Mais à la décharge de Dominique Cap, il apparaît encombrant de réussir à maintenir, entretenir, élargir, diversifier les différents types de tracé qui maillent le territoire dont il a la charge. L'héritage est lointain. Il s'enfonce ombrageusement dans l'histoire des 180 hameaux et villages de la presqu'île. Longtemps isolés, ces îlots copieusement conservés dans l'intimité des mœurs, sous le regard bienveillant et détourné de la sainte mère église, doivent, en partie, leur salut vers la modernité prospère, au développement de la production maraichère. D'où, d'un côté, l'intérêt pour les générations suivantes de leur prévoir un cordon sanitaire de 200 km de routes bitumées et, d'un autre côté, l'intérêt économique de prolonger ces routes par la construction de ponts bétonnés, traversant la rade. Au Passage, ces ponts emprisonneront pour perpétuité Plougastel à la CUB.
A vrai dire, et si on regarde de plus près la situation des chemins de la commune, l'observation d'un désamour entre le gestionnaire, même natif, et l'usager, qu'il soit sur une selle, sur deux axes, au pire sur un quad, agaçant sérieusement le septuagénaire de Traoñ liorzh, est flagrant. L'exemple récent, et le plus emblématique, restera la volonté de déclasser deux chemins aux abords du Boulevard Filliger pour accueillir le fantomatique projet du centre de formation du stade brestois. Ces chemins, rendus invisible par la végétation, ont pour mission d'être le dépotoir des eaux d'écoulement du bourg. Volontairement impraticables, Dominique Cap n'avait-il pas alors déclaré qu'il y avait suffisamment de chemins à Plougastel ? Sûrement. Mais ceux-là avaient la particularité de figurer sur les contours d'une trame verte.

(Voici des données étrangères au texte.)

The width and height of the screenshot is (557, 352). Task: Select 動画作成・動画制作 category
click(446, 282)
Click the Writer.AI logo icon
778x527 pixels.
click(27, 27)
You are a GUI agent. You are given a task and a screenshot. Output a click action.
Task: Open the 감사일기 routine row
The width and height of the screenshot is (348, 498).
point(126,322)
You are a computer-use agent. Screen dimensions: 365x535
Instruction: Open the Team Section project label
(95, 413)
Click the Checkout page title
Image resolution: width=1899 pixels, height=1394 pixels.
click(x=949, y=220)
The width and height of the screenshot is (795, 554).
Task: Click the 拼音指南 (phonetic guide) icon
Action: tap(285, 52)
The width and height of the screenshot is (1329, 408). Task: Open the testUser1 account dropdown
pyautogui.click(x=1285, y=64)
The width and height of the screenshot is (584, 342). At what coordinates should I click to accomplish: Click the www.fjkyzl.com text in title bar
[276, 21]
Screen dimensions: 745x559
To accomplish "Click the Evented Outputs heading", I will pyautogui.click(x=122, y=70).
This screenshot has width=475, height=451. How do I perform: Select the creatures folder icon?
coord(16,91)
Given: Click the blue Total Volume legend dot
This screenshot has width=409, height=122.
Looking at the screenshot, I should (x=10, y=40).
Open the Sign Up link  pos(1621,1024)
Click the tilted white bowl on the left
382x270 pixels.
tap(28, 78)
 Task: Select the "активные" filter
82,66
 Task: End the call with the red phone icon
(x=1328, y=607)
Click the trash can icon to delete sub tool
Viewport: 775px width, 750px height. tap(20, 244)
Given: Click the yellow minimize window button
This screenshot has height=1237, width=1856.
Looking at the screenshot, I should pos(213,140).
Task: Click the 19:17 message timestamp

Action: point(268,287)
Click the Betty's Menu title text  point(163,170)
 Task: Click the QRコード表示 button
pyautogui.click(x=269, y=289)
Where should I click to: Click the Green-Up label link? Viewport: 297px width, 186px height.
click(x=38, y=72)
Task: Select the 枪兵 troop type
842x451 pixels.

Au-delà des manquements du bon usage au code de l'environnement, la désaffection se déporte sur d'autres voies. Si d'un côté l'élu Cardinal ne s'embarrasse pas sur la façon de procéder pour défoncer le patrimoine naturel et rural que représentent ces chemins, afin de satisfaire au déploiement d'une course cycliste, médiatiquement locale, il semble moins concerné par les quelques pistes cyclables qui couronnent le bourg. Pour preuve, les ornières gorgées d'eau qui parsèment les pistes, qui obligent le cycliste vigilant à se déporter sur la route. En terme de sécurité, il se fera maugréer par l'automobiliste qui lui rappellera, d'un poing indicateur, qu'un tronçon de route lui est quand même réservé !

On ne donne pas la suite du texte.